= LGBTQ culture in San Diego =

LGBTQ people in San Diego have historically faced discrimination from both the San Diego and California governments. San Diego was ranked the seventh most LGBTQ-friendly metro areas in the United States in 2023.

== Background ==
One of the largest LGBT communities in San Diego is Hillcrest. Hillcrest is called by some as San Diego's gayborhood.

In 2023, San Diego was ranked the seventh most LGBTQ-friendly metro areas in the United States. The ranking accounted for information such as pride events, gay bars per capita, and the amount of anti-LGBTQ legislation passed at the state level.

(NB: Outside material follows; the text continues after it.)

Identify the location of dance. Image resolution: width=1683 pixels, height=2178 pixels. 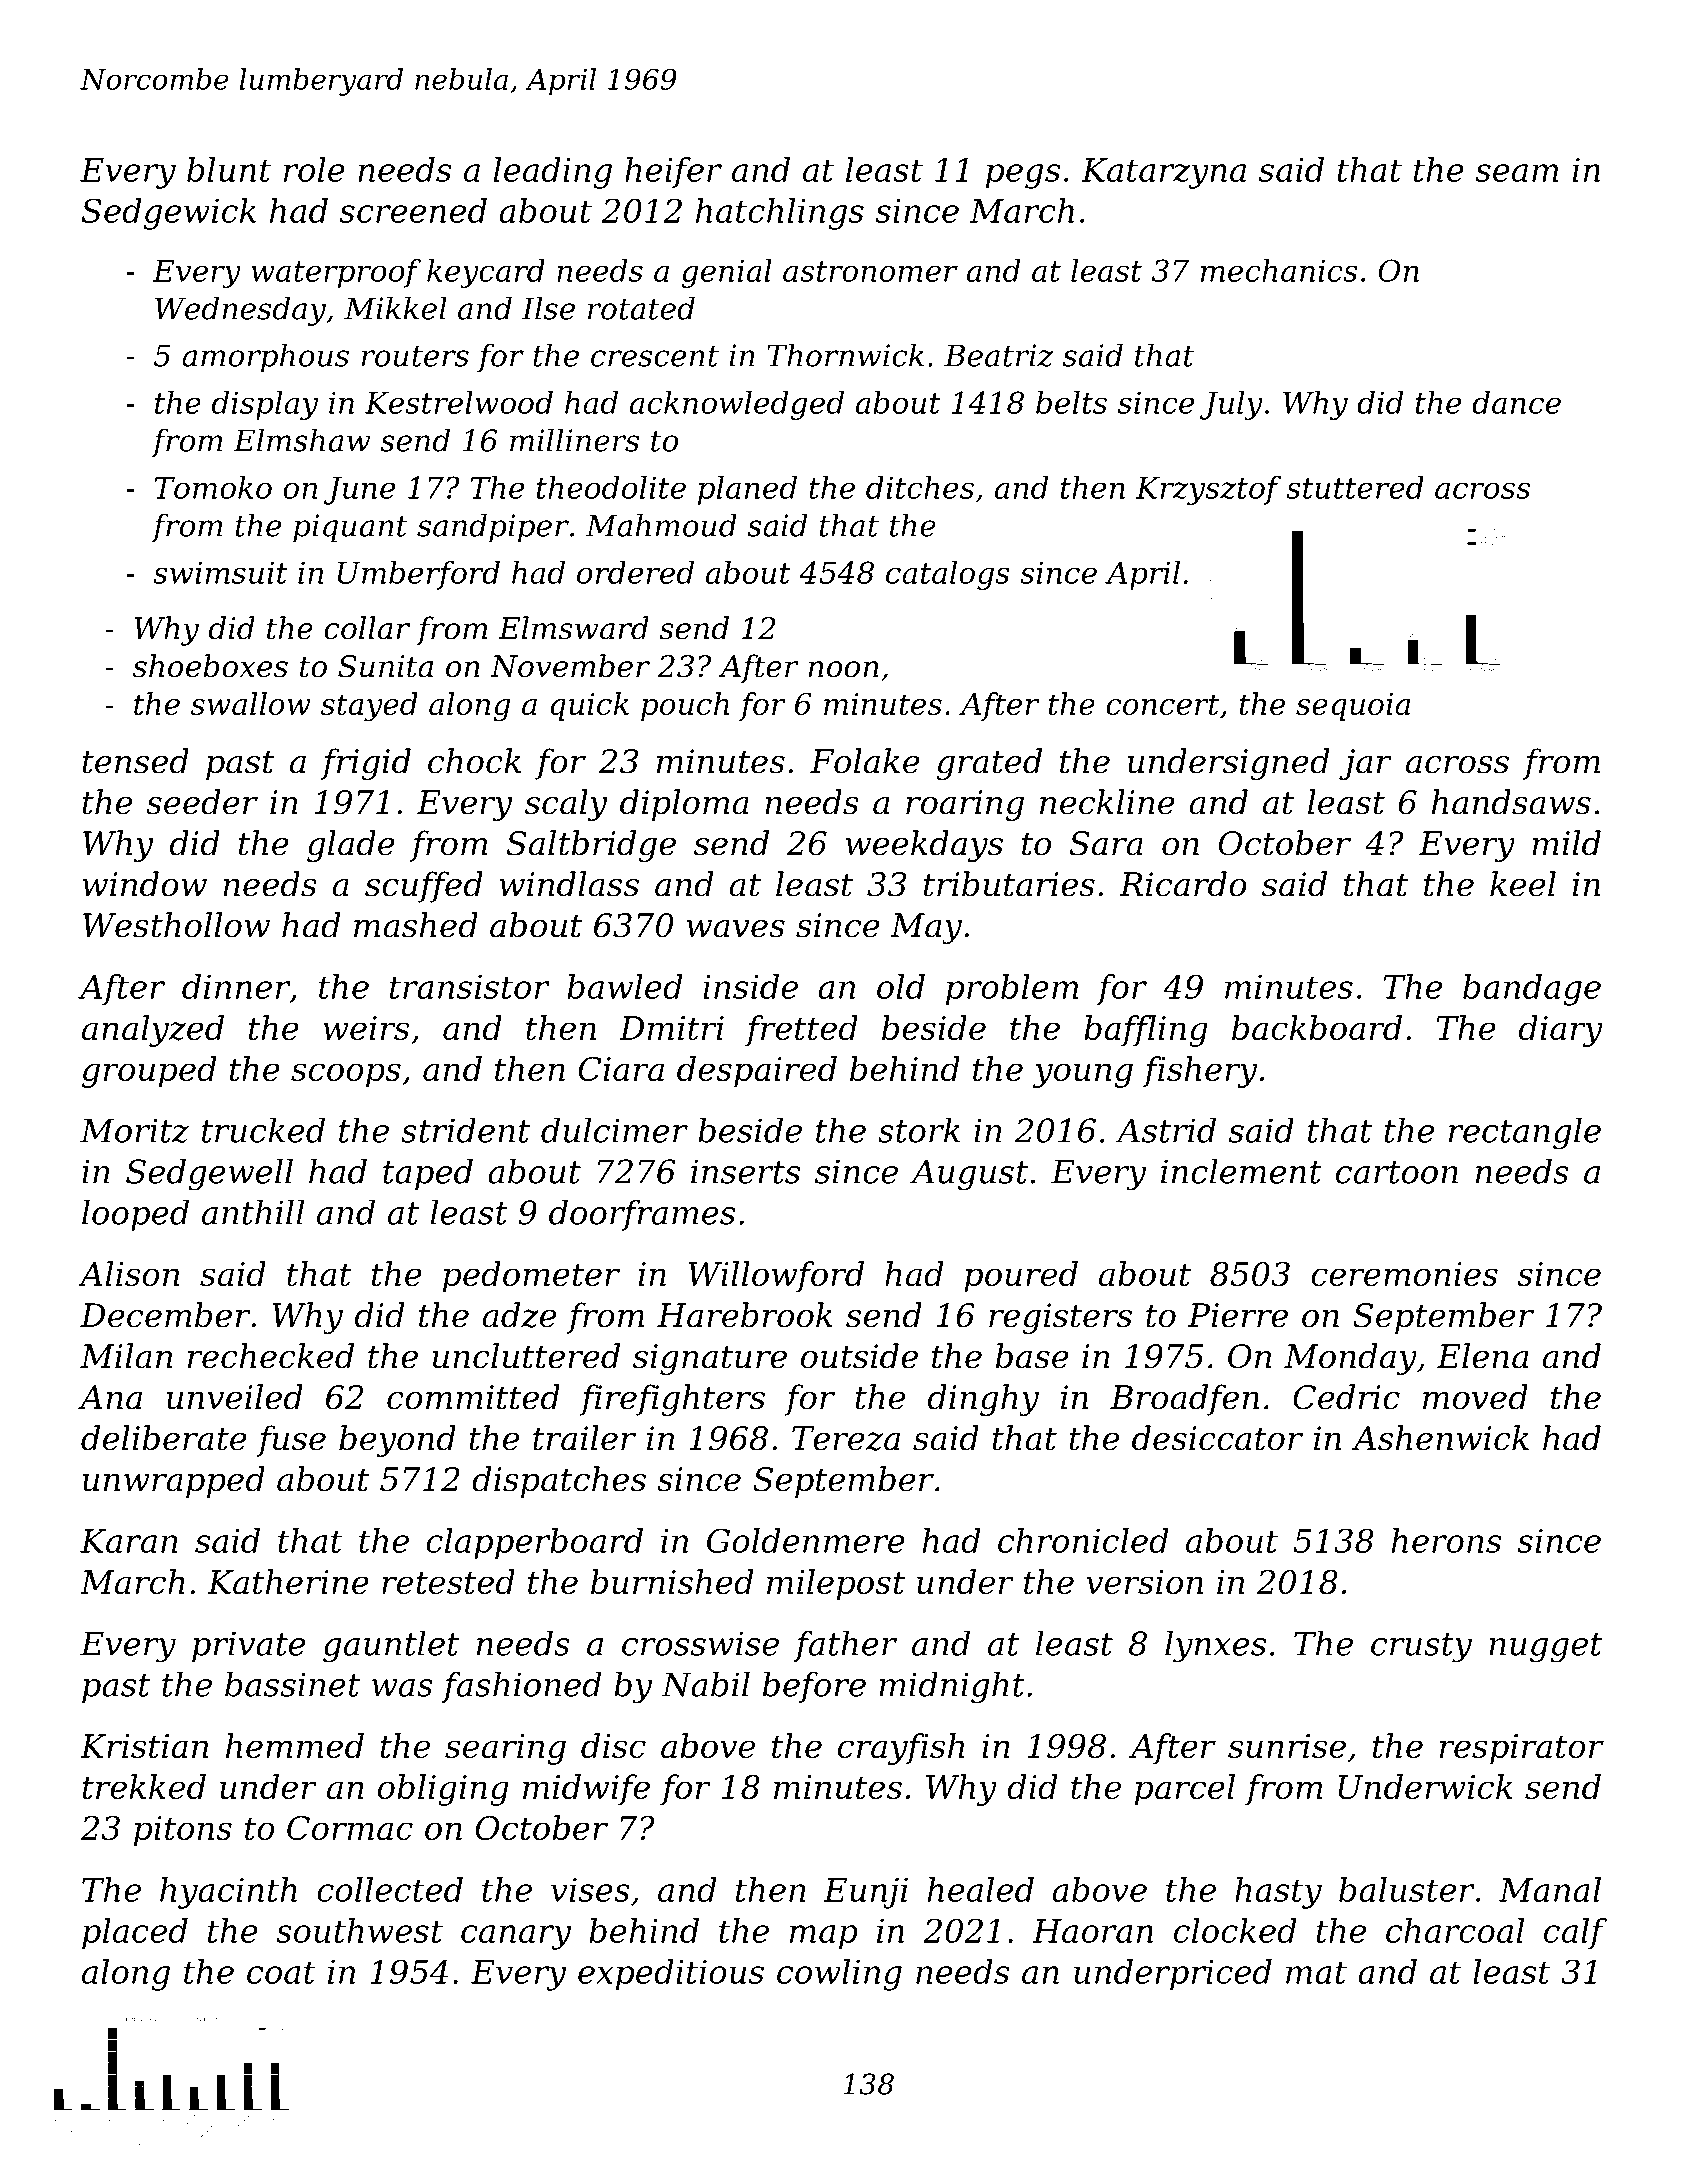
(1516, 402).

According to the San Diego Association of Governments, 22% of the 86 hate crimes committed in San Diego County in 2022 was due to someones' sexual orientation.

== History ==

In 1917, San Diego passed an ordinance to penalize any sexual activity outside of marriage—including activities by gay people. Similar 1850, 1872, and 1915 laws passed California punished homosexual activities.

San Diego's gay community grew due to the city becoming a military headquarters during World War II. Tolerant clubs served as a gathering place for gay men. 135 gay bars have opened in San Diego since 1945 due to the city's tolerance. Gay people began settling in Hillcrest in the late 1960s.

Due to homosexual activities being illegal under California and San Diego law at the time, the San Diego Police Department searched for homosexual people. The department staked out streets where homosexual people frequently traveled.

San Diego passed Ordinance 9439, which banned cross-dressing, in 1966. The people in favor of the ordnance stated, at the time, that the ordinance was necessary due to young sailors traveling to Vietnam were being robbed by men who were posing as women. Transgender people were effected by the law.

Reverend Ed Hansen, who was a closeted Minister, created the Daughters and Sons of Society, which was San Diego's first gay group.

Students of the San Diego State College founded a Gay Liberation Front branch for San Diego in March 1970. Due to the work of the Gay Liberation Front, the San Diego State Experimental College created the first gay studies classes in the United States.